Item coordinate data:
---
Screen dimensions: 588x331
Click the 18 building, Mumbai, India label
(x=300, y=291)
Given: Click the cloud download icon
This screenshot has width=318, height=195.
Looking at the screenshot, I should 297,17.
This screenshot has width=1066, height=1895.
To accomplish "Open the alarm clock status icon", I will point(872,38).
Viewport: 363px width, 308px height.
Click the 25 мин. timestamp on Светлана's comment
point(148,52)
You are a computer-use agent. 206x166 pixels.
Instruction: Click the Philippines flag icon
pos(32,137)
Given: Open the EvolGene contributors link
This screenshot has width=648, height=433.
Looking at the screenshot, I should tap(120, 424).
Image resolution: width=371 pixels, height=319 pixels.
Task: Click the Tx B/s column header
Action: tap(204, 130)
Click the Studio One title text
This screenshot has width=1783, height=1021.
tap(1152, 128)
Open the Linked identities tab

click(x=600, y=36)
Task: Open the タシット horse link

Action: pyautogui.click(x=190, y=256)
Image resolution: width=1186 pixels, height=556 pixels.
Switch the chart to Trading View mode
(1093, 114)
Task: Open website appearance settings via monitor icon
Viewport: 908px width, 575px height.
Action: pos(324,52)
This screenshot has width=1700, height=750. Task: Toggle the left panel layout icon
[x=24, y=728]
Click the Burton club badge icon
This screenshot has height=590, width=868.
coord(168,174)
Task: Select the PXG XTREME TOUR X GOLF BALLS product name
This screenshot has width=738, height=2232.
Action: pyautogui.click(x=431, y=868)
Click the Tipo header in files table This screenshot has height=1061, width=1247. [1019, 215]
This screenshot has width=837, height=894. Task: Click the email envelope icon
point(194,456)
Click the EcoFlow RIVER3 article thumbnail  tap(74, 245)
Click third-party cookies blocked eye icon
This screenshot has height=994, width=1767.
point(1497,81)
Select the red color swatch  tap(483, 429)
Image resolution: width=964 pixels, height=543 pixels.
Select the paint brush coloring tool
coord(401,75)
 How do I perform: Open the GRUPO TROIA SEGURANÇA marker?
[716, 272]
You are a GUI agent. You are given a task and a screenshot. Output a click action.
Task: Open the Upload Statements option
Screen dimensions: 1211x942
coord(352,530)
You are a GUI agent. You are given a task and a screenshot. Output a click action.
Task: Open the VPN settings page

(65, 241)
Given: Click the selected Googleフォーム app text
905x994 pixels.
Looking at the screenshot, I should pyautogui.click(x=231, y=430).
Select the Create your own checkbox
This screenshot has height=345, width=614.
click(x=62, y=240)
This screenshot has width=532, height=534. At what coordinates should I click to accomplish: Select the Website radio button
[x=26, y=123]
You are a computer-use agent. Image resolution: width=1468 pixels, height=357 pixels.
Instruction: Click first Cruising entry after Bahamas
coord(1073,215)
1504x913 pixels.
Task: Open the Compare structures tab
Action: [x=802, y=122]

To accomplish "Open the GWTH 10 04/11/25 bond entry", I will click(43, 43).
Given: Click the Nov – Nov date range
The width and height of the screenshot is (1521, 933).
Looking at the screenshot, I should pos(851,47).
---
Objective: Write out all of the entries again, substituting "Display" for every "Viewport" and keeping everything else the same.

Task answer:
Screen dimensions: 588x331
Click the 18 building, Mumbai, India label
(x=300, y=291)
Given: Click the cloud download icon
This screenshot has width=318, height=195.
Looking at the screenshot, I should 297,17.
This screenshot has width=1066, height=1895.
To accomplish "Open the alarm clock status icon", I will point(872,38).
Display: 363px width, 308px height.
Click the 25 мин. timestamp on Светлана's comment
point(148,52)
You are a computer-use agent. 206x166 pixels.
Instruction: Click the Philippines flag icon
pos(32,137)
Given: Open the EvolGene contributors link
This screenshot has width=648, height=433.
Looking at the screenshot, I should tap(120, 424).
Image resolution: width=371 pixels, height=319 pixels.
Task: Click the Tx B/s column header
Action: tap(204, 130)
Click the Studio One title text
This screenshot has width=1783, height=1021.
tap(1152, 128)
Open the Linked identities tab

click(x=600, y=36)
Task: Open the タシット horse link

Action: pyautogui.click(x=190, y=256)
Image resolution: width=1186 pixels, height=556 pixels.
Switch the chart to Trading View mode
(1093, 114)
Task: Open website appearance settings via monitor icon
Display: 908px width, 575px height.
Action: pos(324,52)
This screenshot has width=1700, height=750. Task: Toggle the left panel layout icon
[x=24, y=728]
Click the Burton club badge icon
This screenshot has height=590, width=868.
coord(168,174)
Task: Select the PXG XTREME TOUR X GOLF BALLS product name
This screenshot has width=738, height=2232.
Action: pyautogui.click(x=431, y=868)
Click the Tipo header in files table This screenshot has height=1061, width=1247. [1019, 215]
This screenshot has width=837, height=894. Task: Click the email envelope icon
point(194,456)
Click the EcoFlow RIVER3 article thumbnail  tap(74, 245)
Click third-party cookies blocked eye icon
This screenshot has height=994, width=1767.
point(1497,81)
Select the red color swatch  tap(483, 429)
Image resolution: width=964 pixels, height=543 pixels.
Select the paint brush coloring tool
coord(401,75)
 How do I perform: Open the GRUPO TROIA SEGURANÇA marker?
[716, 272]
You are a GUI agent. You are given a task and a screenshot. Output a click action.
Task: Open the Upload Statements option
Screen dimensions: 1211x942
coord(352,530)
You are a GUI agent. You are given a task and a screenshot. Output a click action.
Task: Open the VPN settings page

(65, 241)
Given: Click the selected Googleフォーム app text
905x994 pixels.
Looking at the screenshot, I should pyautogui.click(x=231, y=430).
Select the Create your own checkbox
This screenshot has height=345, width=614.
click(x=62, y=240)
This screenshot has width=532, height=534. At what coordinates should I click to accomplish: Select the Website radio button
[x=26, y=123]
You are a computer-use agent. Image resolution: width=1468 pixels, height=357 pixels.
Instruction: Click first Cruising entry after Bahamas
coord(1073,215)
1504x913 pixels.
Task: Open the Compare structures tab
Action: [x=802, y=122]

To accomplish "Open the GWTH 10 04/11/25 bond entry", I will click(43, 43).
Given: Click the Nov – Nov date range
The width and height of the screenshot is (1521, 933).
Looking at the screenshot, I should pos(851,47).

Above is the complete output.